Hi, I know that you released this at the beginning of the year and probably have no interest in answering any further questions but, I am trying to recreate this in the URP and everything was going great until I had to try and get a public Volume. For some reason, it doesn't exist through script even though it does in HDRP... It's mind-bogglingly annoying because there is no documentation on it either.
Hello, does anyone know how I would go about making frosted glass in Unity? I know how transparency+blur works but the deal with frosted glass is that the effect is based on the distance between THE GLASS and THE OBJECTS behind it rather than just the CAMERA-OBJECTS. This mean that it would be some sort of DoF that considers CAMERA, GLASS and OBJECTS behind it. A double DoF? I don't know, my head hurts if I think too much about it :D Any help is welcome.
@@vjanomolee First of all, cool demo! Every lens (at every aperture) has a hyperfocal distance. If you focus on that distance you get the maximum depth of field. Although I don't remmeber why I recomended that 8 months ago..
Now I remember: There is no point in focusing beyond the hyerfocal distance, the image quality only goes down from there. But I doubt Unity simulates defocus blur at that level of fidelity..
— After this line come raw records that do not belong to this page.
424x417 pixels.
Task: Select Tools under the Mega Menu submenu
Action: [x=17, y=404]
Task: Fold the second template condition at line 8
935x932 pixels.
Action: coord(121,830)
Love the idea. Love your way of presenting the stuff. Keep on going. If you could paste important parts of your code somewhere to play around - this would be awsome!
Great video, looks fantastic! Any chance of you expanding on this to play with camera field of view and zoom to pull of the "Jaws" effect with a camera in game?
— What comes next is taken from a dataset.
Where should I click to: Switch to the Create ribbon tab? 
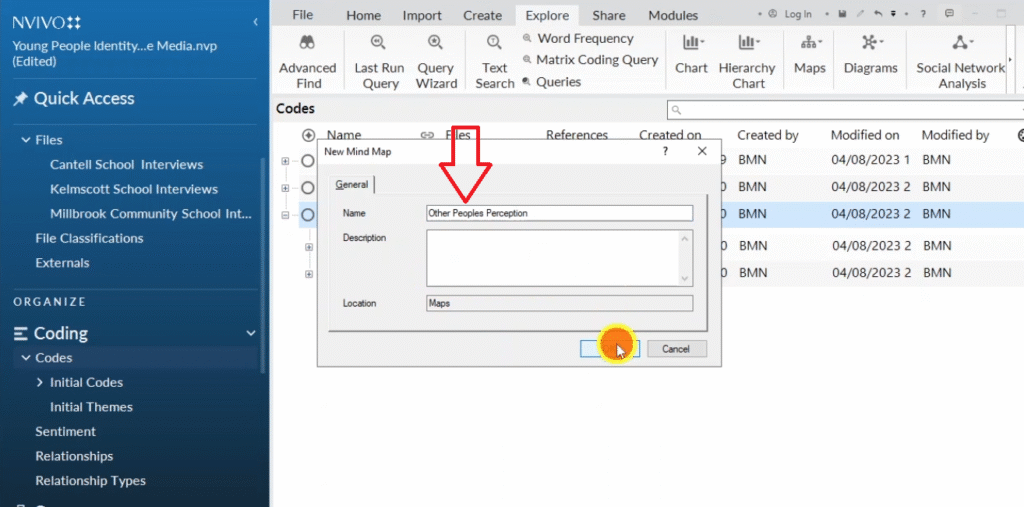coord(482,15)
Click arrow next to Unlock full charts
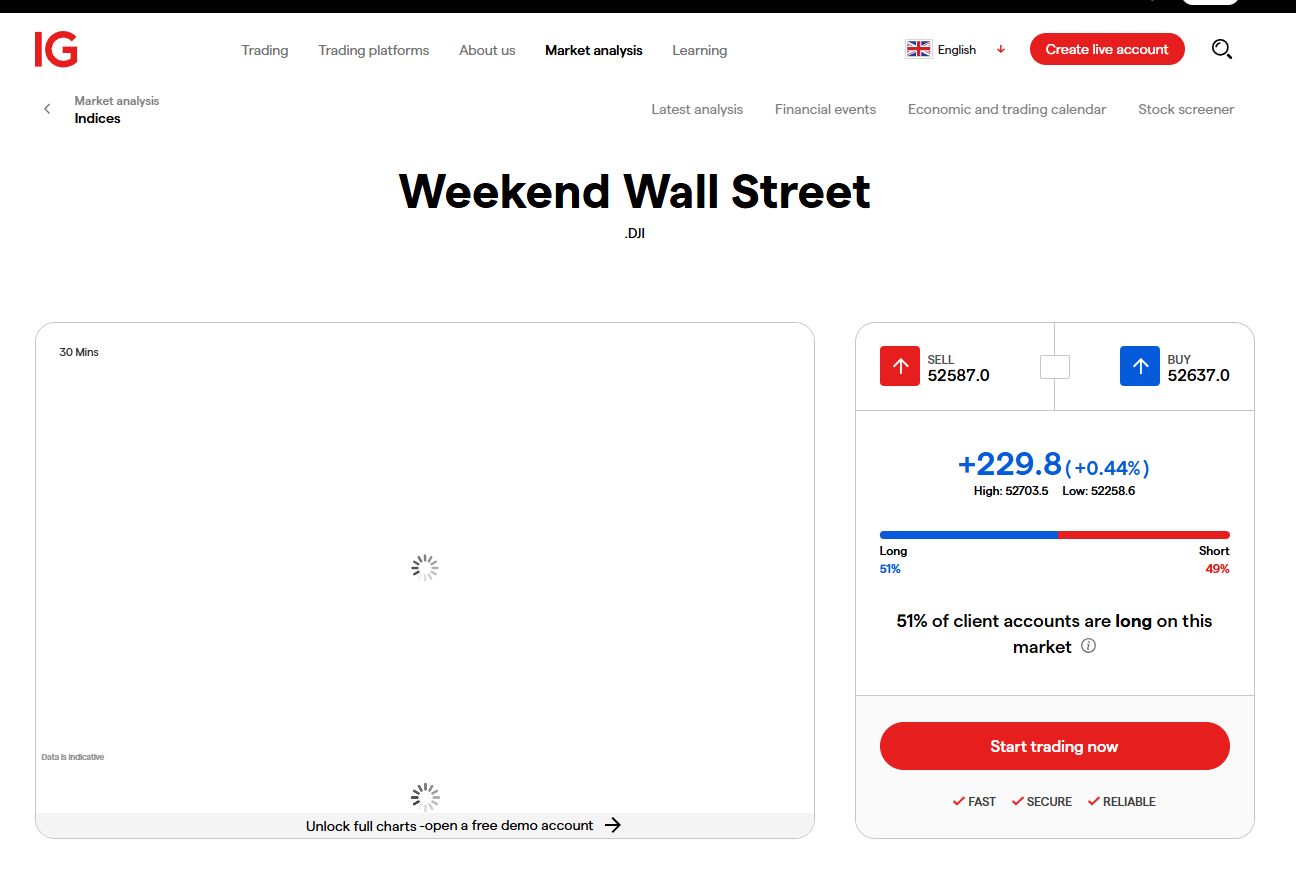The width and height of the screenshot is (1296, 891). (613, 825)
The "push-pull " effect, can likely use a very similar principle pulling the target at the beginning of the video. As in the real world, it's just the dolly moving backwards/forwards and the Camera Focal Length forwards/backwards respectively, simultaneously. This alongside the "Link FOV to Physical Camera" checked, so that when the focal length is changed in the camera it keeps the aperture in play and a physically-based DoF So long as the dolly action is predetermined in say, Timeline or Cinemachine, should be pretty straight forward to do if you code and understand a camera.
Don't use time as interpolator term in a damping formula like yours. Here's why. The expression a = lerp(a, b, t) is actually a First Order Low-Pass Exponential Moving Average Infinite Impulse Response filter where b is the input signal, a is the filtered output signal and t is approximating the cutoff frequency of the filter. It's "low-pass" because it actually removes the high frequency content of a. It's "infinite" because given an initial amount in a and a cutoff frequency lower than 1, a will never actually reach b mathematically. It's "exponential" because t is not actually the linear cutoff frequency, but rather approximates the cutoff frequency if used in a c^t form, thus changing it linearly yields a logarithmic cutoff frequency, so using deltaTime as a term of t makes very little sense. T should be set as a constant and regarded as a between 0.0 (complete cutoff - 'a' never changes) and 1.0 (instant transfer - no frequency cutoff or cutoff fq equals the nyquist frequency of the signal). If you wish to give t a linear meaning and try to compensate for variable framerate, at least write t as a function of deltaTime and a constant, but in a normalized exponentiated form like t = pow(c, deltaT) / (normTerm), where c is a constant, time-invariant "focus speed" and normTerm is the max value of c^dT, so that t stays in the unit range 0 to 1. Hope that makes a bit more sense.